When Randa, a Palestinian-Jordanian friend living in Beirut, asked me where the camp was located I answered: "It stopped existing after the massacre in 1976."
"I know," she said. "But where was Tel al-Zaatar, and what happened to the land it was on?"
The same dream
I visited Camilia al-Khayata, a Palestinian in her 60s. She told me she saw her younger brother, Ibrahim, in her dreams the night before. Ibrahim went missing during the battles of Tel al-Zaatar.
Why doesn't the dream give me a few minutes so I can mend his clothes? |
She has had the same dream ever since he disappeared: She sees him returning from the horrendous massacres. His clothes are torn. She opens the door and he falls to the ground. Ibrahim is still 12 years old in her dreams, and despite being grateful for his visits Camilia wakes up terrified.
She cries: "Why doesn't the dream give me a few minutes so I can mend his clothes?"
While taking part in a training session in Dekwaneh, a suburb north of Beirut, I asked the other participants about Tel al-Zaatar camp, but they could not help me. Our young lecturer, who had a clear Lebanese accent that does not give away his affiliations or origin, approached me later when I was standing alone on the balcony.
"I am a Palestinian Christian, my family lost more than 40 members during the massacre of Tel al-Zaatar. My grandfather was one of the survivors, and he often spoke about the scenes of horror when the armed men stormed the camp.
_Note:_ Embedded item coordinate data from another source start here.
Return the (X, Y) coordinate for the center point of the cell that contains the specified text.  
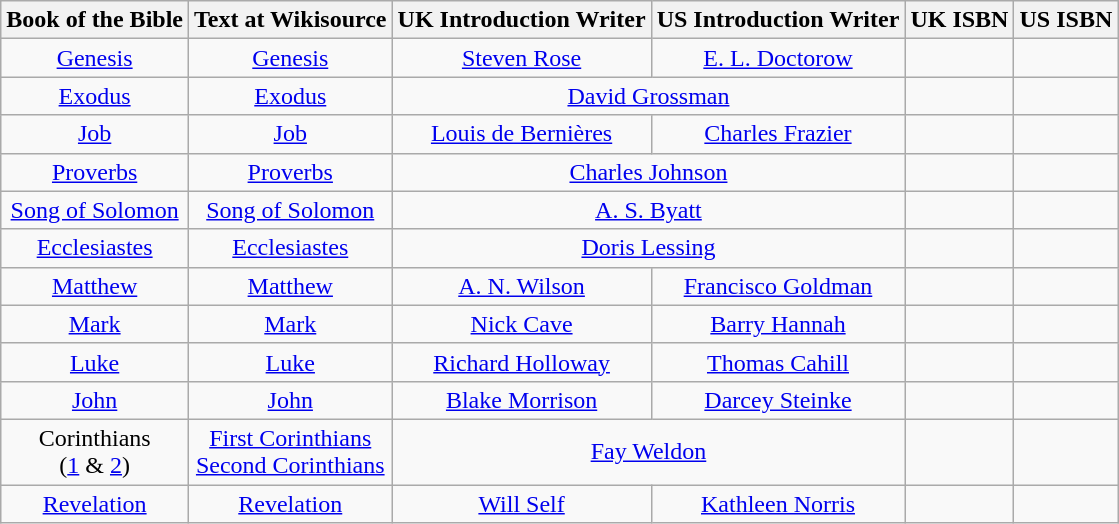
UK Introduction Writer (522, 20)
Doris Lessing (648, 248)
First Corinthians Second Corinthians (291, 452)
Steven Rose (522, 58)
Darcey Steinke (778, 400)
Kathleen Norris (778, 503)
Barry Hannah (778, 324)
Richard Holloway (522, 362)
Francisco Goldman (778, 286)
Corinthians (1 & 2) (95, 452)
Blake Morrison (522, 400)
Charles Johnson (648, 172)
A. N. Wilson (522, 286)
Nick Cave (522, 324)
US ISBN (1066, 20)
Charles Frazier (778, 134)
Text at Wikisource (291, 20)
Fay Weldon (648, 452)
E. L. Doctorow (778, 58)
UK ISBN (960, 20)
Thomas Cahill (778, 362)
A. S. Byatt (648, 210)
Book of the Bible (95, 20)
David Grossman (648, 96)
Louis de Bernières (522, 134)
Will Self (522, 503)
US Introduction Writer (778, 20)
"They took his youngest grandchild, who wasn’t even three months old, threw him in the air and fired at him like he was a bird in the sky," he said. I asked where the camp was located, and he turned around and returned to the room, signalling that we should end our conversation.
The journey begins
This is how my journey in search of Tel al-Zaatar began. I called Raeda who was excited about the idea, especially because her sister Reem and her boyfriend from the US, Eric, were visiting. The four of us agreed to meet on a sunny spring day, one of those beautiful Beirut days.
A traffic jam from central Beirut all the way to the museum keeps us company. Passing over the Fiat bridge until the Mkalles roundabout we reach Dekwaneh, on our right is an uphill road and on our left a furniture gallery that has shut down.
A man dressed in white sports gear from jogs next to us. "Hello, do you know where Tel al-Zaatar camp was located?" I asked him. He smiled politely and pointing his finger said: "This way, up the hill." "Thank you," I replied.
He added: "I took part in the Tel al-Zaatar battles, after which I escaped to Sweden. Had I not, I would have gone crazy!"
We tried to convince him to stay, but he refused. He waved at us and continued his jog. Unable to understand the conversation, Eric tried to ask why we were so shocked. "Why did we let him go?" said Eric. "We should have spoken to him longer!"
"He went to Sweden to forget, surely he wouldn't have wanted to talk about it," I replied.
Getting close
We headed up the hill towards a desolate industrial area. We turned left then right until we reached a modern building and an empty plot of land, and part of the hill obscured our view of the road. We repeated the question several times: Where was Tel al-Zaatar camp located?
Tel al-Zaatar camp! Upwards from here! It's left! Take a right! But wherever you went, you saw the same scene: modern buildings, neglected plots of land and a barren hill. We wanted to take a picture of the hill that was once a camp. We returned to where we met the white-clad jogger and took another road up the hill.
Eventually, we met a man called Tony who solved the mystery. He told us the camp was further up the hill where a military airport is now located.
As we continued up the hill questions raced through my mind: Why are the people I spoke to so anxious about the site of the camp? At last we arrived at the airport, and my questions were answered: The people were scared of the memory.